Each balloon has a value. Bursting balloon i earns nums[left] · nums[i] · nums[right] coins, where left/right are the neighbours still standing. Return the maximum coins obtainable by bursting all balloons.

Inputnums = [3, 1, 5, 8]
Output167

def max_coins(nums):
    a = [1] + nums + [1]
    n = len(a)
    dp = [[0]*n for _ in range(n)]
    for length in range(2, n):
        for i in range(n - length):
            j = i + length
            for k in range(i + 1, j):
                dp[i][j] = max(dp[i][j], dp[i][k] + a[i]*a[k]*a[j] + dp[k][j])
    return dp[0][n - 1]
function maxCoins(nums) {
  const a = [1, ...nums, 1];
  const n = a.length;
  const dp = Array.from({ length: n }, () => new Array(n).fill(0));
  for (let len = 2; len < n; len++) {
    for (let i = 0; i + len < n; i++) {
      const j = i + len;
      for (let k = i + 1; k < j; k++) {
        dp[i][j] = Math.max(dp[i][j], dp[i][k] + a[i] * a[k] * a[j] + dp[k][j]);
      }
    }
  }
  return dp[0][n - 1];
}
class Solution {
    public int maxCoins(int[] nums) {
        int m = nums.length;
        int n = m + 2;
        int[] a = new int[n];
        a[0] = a[n-1] = 1;
        for (int i = 0; i < m; i++) a[i+1] = nums[i];
        int[][] dp = new int[n][n];
        for (int len = 2; len < n; len++)

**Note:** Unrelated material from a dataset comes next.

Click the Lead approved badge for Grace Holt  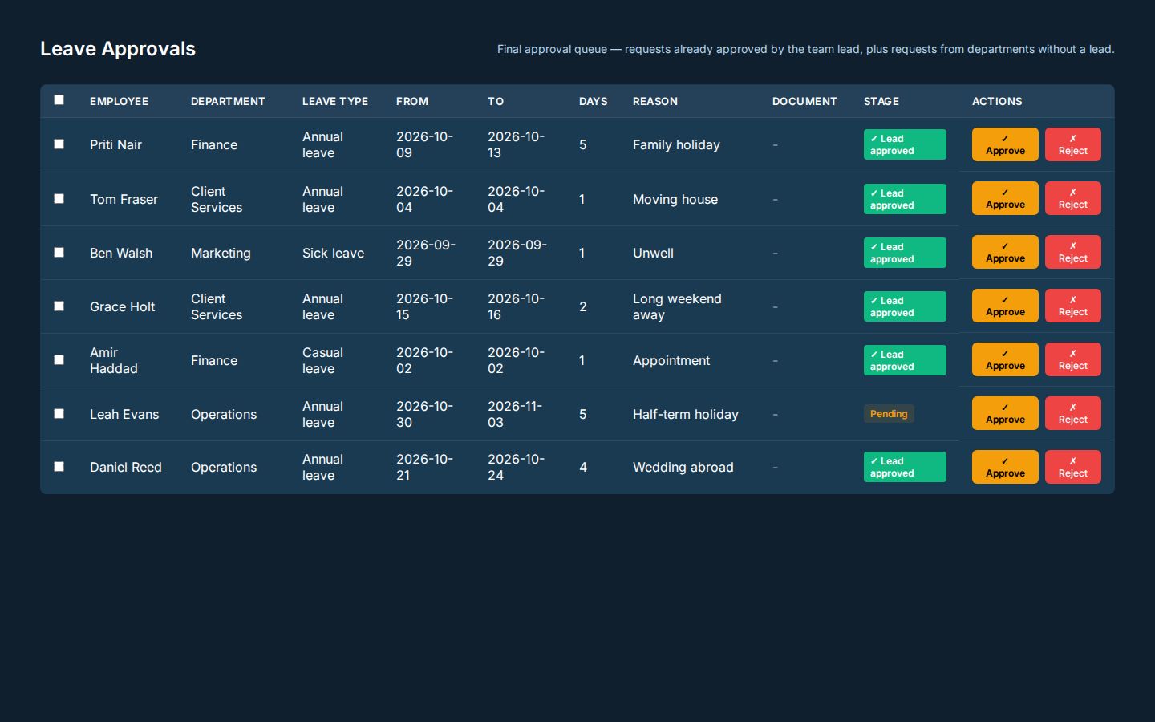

            for (int i = 0; i + len < n; i++) {
                int j = i + len;
                for (int k = i + 1; k < j; k++)
                    dp[i][j] = Math.max(dp[i][j], dp[i][k] + a[i]*a[k]*a[j] + dp[k][j]);
            }
        return dp[0][n - 1];
    }
}
int maxCoins(vector<int>& nums) {
    int m = nums.size(), n = m + 2;
    vector<int> a(n, 1);
    for (int i = 0; i < m; i++) a[i + 1] = nums[i];
    vector<vector<int>> dp(n, vector<int>(n, 0));
    for (int len = 2; len < n; len++)
        for (int i = 0; i + len < n; i++) {
            int j = i + len;
            for (int k = i + 1; k < j; k++)
                dp[i][j] = max(dp[i][j], dp[i][k] + a[i]*a[k]*a[j] + dp[k][j]);
        }
    return dp[0][n - 1];
}
Time: O(n³) Space: O(n²)